Recipe: Lemony Roast Thick Cut Pork Chop+++

Lemony Roast Thick Cut Pork Chop

Ingredients:
6 Thick Cut Port Chop
Salt and Pepper or Four-Seasons Salt Baked Chicken Seasoning 1 pack












Seasonings:
8 Large quartered Shallots
3/4 cups of drained Caper berries
3 Large quartered Lemons (plenty)
1/4 cup of Olive Oil
1 cup of halved cherry tomatoes (optional)

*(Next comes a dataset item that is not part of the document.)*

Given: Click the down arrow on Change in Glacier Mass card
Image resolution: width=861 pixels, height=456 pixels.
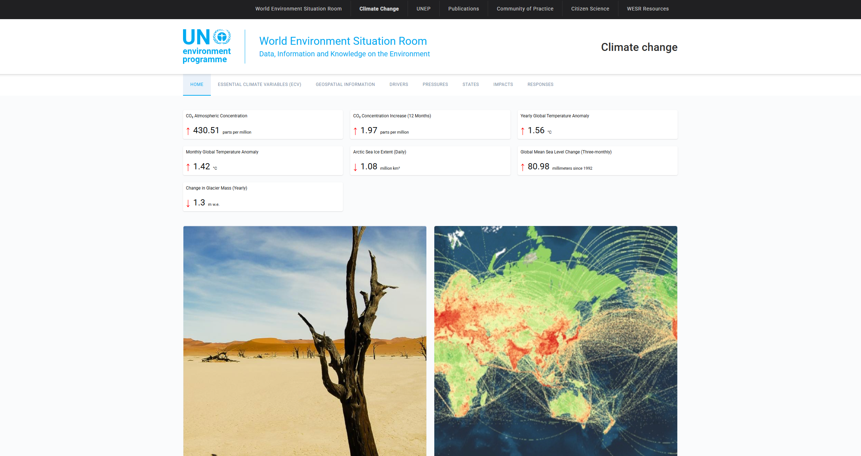Looking at the screenshot, I should [188, 203].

Sourdough Bread (optional)

Methods:
1.  Preheat over at 400F
2.  Padded dried the pork chops
3.  Season pork chops with generous salt and pepper or Four-Season Salt Baked Chicken seasoning
4.  Mix all seasonings together
5.  Put seasonings and optional bread onto a baking sheet
6.  Put pork chop on top of the seasoning
Note:  No need to pan seared the pork chop first because it will make the pork chop chewier.
7.  At 45minutes, brush the dripping/sauce into the pork chops for extra golden color and flavor


Note:  Pork chops internal temperature in the thickest part should be approximate 145F for medium rare.
8.  Roast at 400F for another 10 minutes if internal temperature has not reached 145F yet.
10. Remove tray from oven and let it rest for 3 minutes before serving



Note:  I pan-seared the pork chop by mistake.  The chops looked great but it was not as tender as I did not pan-seared them.  At last 5-minutes, brushing the sauce onto the chops will increase the golden color.